Employee Background Checking

Employee Background Checking

Here are 8 essential checks employers should do before employment

The average amount of time Britons spend in a job is eight years. This kind of mobility, can see employees move across counties and puts an added burden on the recruitment process. A new burgeoning industry has emerged because of this to provide reports on  candidates background within the workforce. For some small business owners who don’t have a dedicated human resources team to rely on it can be really useful to outsource this task.

 

1. Why do people do checks and what checks are they?

If you’re an employer you will want peace of mind over who you are potentially hiring and therefore you may choose to run a background check. This is normally done when you’re ready to make an offer however, some companies choose to run checks on a few shortlisted candidates to help chose between them.

One of the primary reasons that organisations make the effort to screen people is to prevent workplace theft or violence and therefore avoiding liability. This is the main reason that 7 out of 10 employers chose to conduct at least a criminal check on all job candidates, according to a 2012 survey by the Society for Human Resources Management.

 

2. What kinds of employment background checks are there?

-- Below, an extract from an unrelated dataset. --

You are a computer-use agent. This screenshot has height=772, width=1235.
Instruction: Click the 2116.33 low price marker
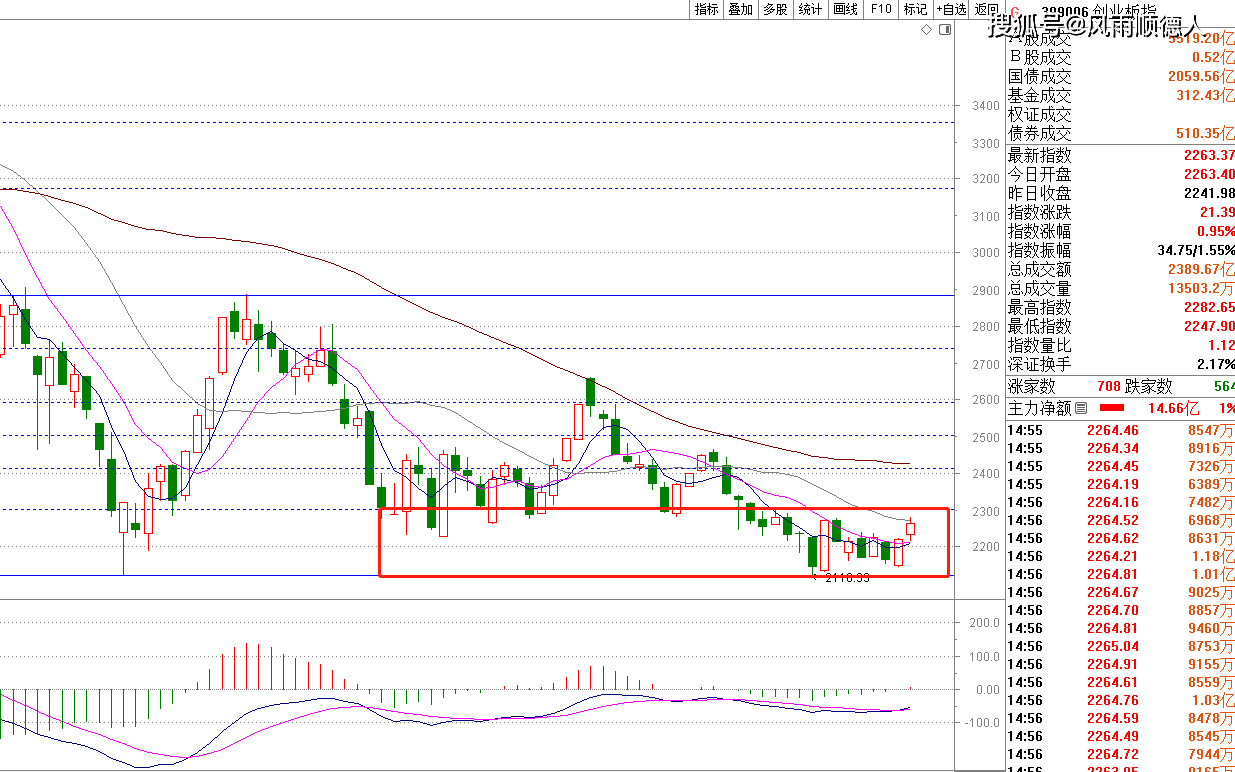[x=847, y=578]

The most widely recognised types of pre-employment screening are criminal credit reports and records checks. Other things people check are driving records, reference checks and past addresses. Searches may also include sex offender registry and credential verification depending on the type of job being advertised.

 

3. How do employment background checks work?

Credit Ratings Agencies usually perform the checks for employment purposes and are regulated by the Fair Credit Reporting Act (FCRA). Unfortunately there is not currently one single database that can run all the checks.You will be able to find data providers who  can check things like county court judgements, financial records and credit histories.

 

4. What legal steps are there when doing a background check?

There are four main procedures you have to follow to ensure you are doing it in a lawful way. 

Firstly, all candidates must be made aware that a check is being made about them. 

Secondly, you need to get their consent in writing and ensure they receive full notification of the agency conducting the check and their rights. The candidate should also provide enough personal information for the check to get underway.

Thirdly, once the candidate has provided enough information is it time to start the investigations. 

And last but by no means least, once you receive all the information back from the different agencies it is your chance to review the information. The report you receive will usually say either “clear” (go ahead and employ) or “consider” (where something concerning has been discovered) depending on the agency you’ve appointed.

 

5. What are the costs associated with background checks?

Often agencies choose to charge a flat fee for a variety of checks. Read the terms and conditions carefully before going ahead to check for any hidden extras you may be expected to pay for bt not be made aware of at the start.

 

6. What should I do if the checks reveals something negative?

If the checks come back clear there is obviously nothing to worry about. However there is something that informs your decision to not hire them then you need to notify the candidate by law of this and the reason why behind it. The candidate then has the right to dispute the report within 7 days of being notified. 

 

7. Do candidates have any rights during the background check process and if so what are they?

Candidates do have the right to dispute the report, which means the data agency used would need to repeat the check. Special attention would of course be needed for the points that led to you choosing to not employ them. This could be anything such as seeking clarification on professional or educational qualifications, disputing a county court conviction or verifying a mistaken identity. With a lot of places the process can be repeated twice if necessary As long as the proper steps are taken to inform the candidate and the dispute rules are followed, you can disqualify them safe in the knowledge that you’re FCRA compliant.

 

8. Should a candidate be disqualified if something negative is found?

Background checks should be used to help when making a decision to hire, however, it should not be used to make that decision for you. Most companies develop their own hiring policies and different positions require different regulations and requirements. It is important to remember that when background check is commissioned it should only be viewed as a guide and not a decision maker.